Posted by African Press International on May 13, 2012

Malaria remains a challenge in Nepal

KATHMANDU,  – The Nepalese government has launched an ambitious plan to curb the spread of malaria in high-risk parts of the country, where some 3,000 people were infected last year.

“This programme aims to end malaria in Nepal and bring about significant change in how we battle the disease,” Nepal’s Minister of Health and Population, Rajendra Mahato, told IRIN. 

Nepal has run anti-malaria campaigns in the past, but Mahato said the latest effort was different, given the scope of the initiative and its goal of eradication. “We are not just monitoring and reacting, we are acting before any outbreak happens,” he said. 

The programme began on 1 May, and is the first nationwide push to end malaria. The central government aims to deliver anti-malarial drugs free of charge to some 500,000 people in 31 districts, including 13 southern Terai districts, the area most prone to the disease. 

The health ministry will distribute the drugs at their local offices, and through their representatives in rural areas.

Nepal is still considered one of the most malaria-prone countries in Asia, even though the ministry is using a 1994 study, which showed that 20 million of the country’s 30 million people were at risk.

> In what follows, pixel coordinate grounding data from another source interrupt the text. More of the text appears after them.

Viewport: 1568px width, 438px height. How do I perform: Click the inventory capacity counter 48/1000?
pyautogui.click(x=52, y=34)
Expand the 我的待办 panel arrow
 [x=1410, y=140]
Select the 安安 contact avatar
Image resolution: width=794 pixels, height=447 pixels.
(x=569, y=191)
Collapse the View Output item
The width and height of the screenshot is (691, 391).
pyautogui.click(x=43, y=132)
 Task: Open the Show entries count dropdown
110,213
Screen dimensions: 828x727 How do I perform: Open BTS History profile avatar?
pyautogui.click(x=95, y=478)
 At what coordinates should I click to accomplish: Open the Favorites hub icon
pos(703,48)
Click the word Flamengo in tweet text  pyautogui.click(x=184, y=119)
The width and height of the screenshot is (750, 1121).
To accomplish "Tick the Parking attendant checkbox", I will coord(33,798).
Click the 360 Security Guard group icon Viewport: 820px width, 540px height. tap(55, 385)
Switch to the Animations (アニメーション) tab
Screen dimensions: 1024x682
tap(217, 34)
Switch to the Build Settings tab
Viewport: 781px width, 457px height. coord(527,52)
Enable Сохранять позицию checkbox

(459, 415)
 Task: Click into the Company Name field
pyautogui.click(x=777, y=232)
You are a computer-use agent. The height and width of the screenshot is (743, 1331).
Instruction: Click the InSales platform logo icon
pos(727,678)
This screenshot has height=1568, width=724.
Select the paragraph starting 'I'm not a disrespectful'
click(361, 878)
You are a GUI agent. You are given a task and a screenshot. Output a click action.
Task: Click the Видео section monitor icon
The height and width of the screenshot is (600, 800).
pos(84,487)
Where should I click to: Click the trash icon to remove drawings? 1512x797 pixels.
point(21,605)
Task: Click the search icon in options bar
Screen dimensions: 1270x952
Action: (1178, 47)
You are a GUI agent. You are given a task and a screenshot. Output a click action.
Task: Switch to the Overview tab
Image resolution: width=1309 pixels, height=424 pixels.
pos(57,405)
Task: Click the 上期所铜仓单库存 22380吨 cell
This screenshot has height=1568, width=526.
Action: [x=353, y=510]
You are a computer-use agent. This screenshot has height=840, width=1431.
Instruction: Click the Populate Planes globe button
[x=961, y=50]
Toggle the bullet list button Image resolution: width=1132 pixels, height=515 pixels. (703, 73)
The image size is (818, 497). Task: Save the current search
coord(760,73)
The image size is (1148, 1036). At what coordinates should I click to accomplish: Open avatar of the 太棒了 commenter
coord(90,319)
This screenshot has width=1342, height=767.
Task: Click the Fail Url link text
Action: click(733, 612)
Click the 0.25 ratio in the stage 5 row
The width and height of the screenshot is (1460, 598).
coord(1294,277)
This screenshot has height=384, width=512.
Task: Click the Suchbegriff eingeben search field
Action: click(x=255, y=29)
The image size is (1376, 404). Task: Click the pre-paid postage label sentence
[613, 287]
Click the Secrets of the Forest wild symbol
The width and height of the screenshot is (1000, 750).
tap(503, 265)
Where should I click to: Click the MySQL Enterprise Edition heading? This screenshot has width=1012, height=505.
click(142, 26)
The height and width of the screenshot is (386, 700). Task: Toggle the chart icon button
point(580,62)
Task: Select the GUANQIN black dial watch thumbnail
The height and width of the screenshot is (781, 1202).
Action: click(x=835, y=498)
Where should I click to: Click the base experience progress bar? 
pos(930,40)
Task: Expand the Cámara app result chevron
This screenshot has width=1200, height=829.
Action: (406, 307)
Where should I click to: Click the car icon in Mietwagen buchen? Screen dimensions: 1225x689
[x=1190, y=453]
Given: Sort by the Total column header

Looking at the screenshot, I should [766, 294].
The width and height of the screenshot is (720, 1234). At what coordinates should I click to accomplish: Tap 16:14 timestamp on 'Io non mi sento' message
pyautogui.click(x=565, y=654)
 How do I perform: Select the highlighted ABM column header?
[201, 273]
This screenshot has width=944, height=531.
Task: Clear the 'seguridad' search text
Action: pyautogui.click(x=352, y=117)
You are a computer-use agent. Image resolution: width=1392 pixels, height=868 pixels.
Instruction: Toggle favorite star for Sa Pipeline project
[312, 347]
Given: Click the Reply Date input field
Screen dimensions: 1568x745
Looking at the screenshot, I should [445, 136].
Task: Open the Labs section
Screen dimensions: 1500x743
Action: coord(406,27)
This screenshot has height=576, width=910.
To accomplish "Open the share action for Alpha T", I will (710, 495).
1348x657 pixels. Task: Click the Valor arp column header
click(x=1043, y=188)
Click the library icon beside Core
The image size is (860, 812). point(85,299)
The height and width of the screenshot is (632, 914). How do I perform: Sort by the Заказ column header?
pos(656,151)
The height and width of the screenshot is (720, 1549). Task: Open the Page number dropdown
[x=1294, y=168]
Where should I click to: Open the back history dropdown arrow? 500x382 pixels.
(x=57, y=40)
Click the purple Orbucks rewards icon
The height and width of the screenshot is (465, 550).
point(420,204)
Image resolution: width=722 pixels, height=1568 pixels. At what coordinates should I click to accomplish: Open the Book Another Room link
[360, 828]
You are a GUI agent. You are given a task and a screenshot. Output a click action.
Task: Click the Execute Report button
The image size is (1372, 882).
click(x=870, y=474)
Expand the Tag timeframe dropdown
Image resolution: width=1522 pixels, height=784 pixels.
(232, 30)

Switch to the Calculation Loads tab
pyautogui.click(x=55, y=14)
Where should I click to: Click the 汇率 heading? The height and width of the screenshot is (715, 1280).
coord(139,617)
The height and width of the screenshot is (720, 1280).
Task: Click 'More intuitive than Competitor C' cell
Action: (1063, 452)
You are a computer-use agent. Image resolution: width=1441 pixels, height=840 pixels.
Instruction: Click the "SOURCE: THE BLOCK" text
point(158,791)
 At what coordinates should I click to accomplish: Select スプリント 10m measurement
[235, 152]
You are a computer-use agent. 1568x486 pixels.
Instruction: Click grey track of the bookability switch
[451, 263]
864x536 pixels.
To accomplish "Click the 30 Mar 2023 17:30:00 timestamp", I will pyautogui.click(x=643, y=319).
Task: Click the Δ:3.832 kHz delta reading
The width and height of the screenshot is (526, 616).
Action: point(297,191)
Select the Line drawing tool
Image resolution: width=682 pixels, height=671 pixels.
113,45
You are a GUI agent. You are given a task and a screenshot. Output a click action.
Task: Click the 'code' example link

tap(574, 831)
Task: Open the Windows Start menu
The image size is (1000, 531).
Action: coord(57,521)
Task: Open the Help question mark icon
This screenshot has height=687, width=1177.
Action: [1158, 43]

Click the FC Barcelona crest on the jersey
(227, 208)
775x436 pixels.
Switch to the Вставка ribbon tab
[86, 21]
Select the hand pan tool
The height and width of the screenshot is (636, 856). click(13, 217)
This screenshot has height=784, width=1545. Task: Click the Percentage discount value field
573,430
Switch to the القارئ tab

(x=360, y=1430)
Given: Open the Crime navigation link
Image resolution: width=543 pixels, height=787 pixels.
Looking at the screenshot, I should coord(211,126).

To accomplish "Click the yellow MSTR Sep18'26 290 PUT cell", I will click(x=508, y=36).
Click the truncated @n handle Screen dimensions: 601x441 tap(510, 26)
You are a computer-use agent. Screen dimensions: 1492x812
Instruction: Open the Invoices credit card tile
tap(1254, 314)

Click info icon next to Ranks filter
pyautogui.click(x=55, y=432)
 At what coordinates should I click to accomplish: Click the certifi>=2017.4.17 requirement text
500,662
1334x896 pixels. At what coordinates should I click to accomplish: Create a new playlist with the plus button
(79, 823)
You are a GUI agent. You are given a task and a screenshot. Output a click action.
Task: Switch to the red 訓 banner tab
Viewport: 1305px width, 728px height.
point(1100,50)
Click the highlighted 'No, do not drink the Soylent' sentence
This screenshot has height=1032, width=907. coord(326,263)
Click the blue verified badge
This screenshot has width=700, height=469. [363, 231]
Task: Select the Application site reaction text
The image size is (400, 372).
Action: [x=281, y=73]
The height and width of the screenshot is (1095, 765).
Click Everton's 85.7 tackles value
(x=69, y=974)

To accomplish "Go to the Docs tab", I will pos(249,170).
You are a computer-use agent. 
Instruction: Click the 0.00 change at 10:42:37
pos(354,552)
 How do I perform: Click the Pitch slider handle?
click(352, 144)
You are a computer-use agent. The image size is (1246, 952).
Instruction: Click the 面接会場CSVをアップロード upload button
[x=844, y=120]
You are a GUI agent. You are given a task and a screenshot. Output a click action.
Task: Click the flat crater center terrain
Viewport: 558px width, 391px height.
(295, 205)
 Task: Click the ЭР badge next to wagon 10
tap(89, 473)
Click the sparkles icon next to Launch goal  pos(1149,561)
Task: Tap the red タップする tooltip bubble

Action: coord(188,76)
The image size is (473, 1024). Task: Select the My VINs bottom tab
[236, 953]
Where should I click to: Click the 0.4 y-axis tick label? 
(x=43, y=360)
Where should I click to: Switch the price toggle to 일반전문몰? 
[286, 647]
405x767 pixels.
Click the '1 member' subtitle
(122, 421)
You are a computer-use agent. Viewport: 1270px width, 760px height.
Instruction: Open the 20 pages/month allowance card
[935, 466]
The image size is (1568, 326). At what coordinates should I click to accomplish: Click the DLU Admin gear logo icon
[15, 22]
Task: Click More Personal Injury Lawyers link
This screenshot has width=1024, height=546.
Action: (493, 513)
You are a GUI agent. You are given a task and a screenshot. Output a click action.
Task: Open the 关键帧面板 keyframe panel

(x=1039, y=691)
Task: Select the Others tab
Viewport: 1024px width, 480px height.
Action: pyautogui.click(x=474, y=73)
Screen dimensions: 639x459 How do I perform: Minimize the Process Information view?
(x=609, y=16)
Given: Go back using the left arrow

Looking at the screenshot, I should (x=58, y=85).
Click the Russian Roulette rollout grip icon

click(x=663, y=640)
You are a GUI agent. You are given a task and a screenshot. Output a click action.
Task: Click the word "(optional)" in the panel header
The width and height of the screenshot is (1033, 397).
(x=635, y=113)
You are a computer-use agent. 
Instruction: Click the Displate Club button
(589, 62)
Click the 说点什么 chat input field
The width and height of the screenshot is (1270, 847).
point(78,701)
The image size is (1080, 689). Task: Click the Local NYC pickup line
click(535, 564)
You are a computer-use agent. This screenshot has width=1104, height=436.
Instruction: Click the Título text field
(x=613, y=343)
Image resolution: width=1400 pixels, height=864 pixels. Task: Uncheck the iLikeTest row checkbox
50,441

More than half of the country finds obtaining medical attention for malaria difficult due to poor infrastructure, and at times the government also has done little to prevent the disease from spreading. Observers hope the new campaign is an indication that the country’s mindset and approach to health could be changing.

“We are working hard at reaching our goal of reducing the number of people that face malaria annually, by half this year,” said Prijita Kunat a ministry official working on the programme, who added that the government will also focus on developing water and sanitation systems in the impoverished areas of Terai. 

One of the main supporters of the new programme is G D Thakur, the director of the Epidemiology and Disease Control Division (EDCD) of the Department of Health Services, who said that although the mosquito-borne disease has not caused deaths in the country since 2009, there is no room for complacency.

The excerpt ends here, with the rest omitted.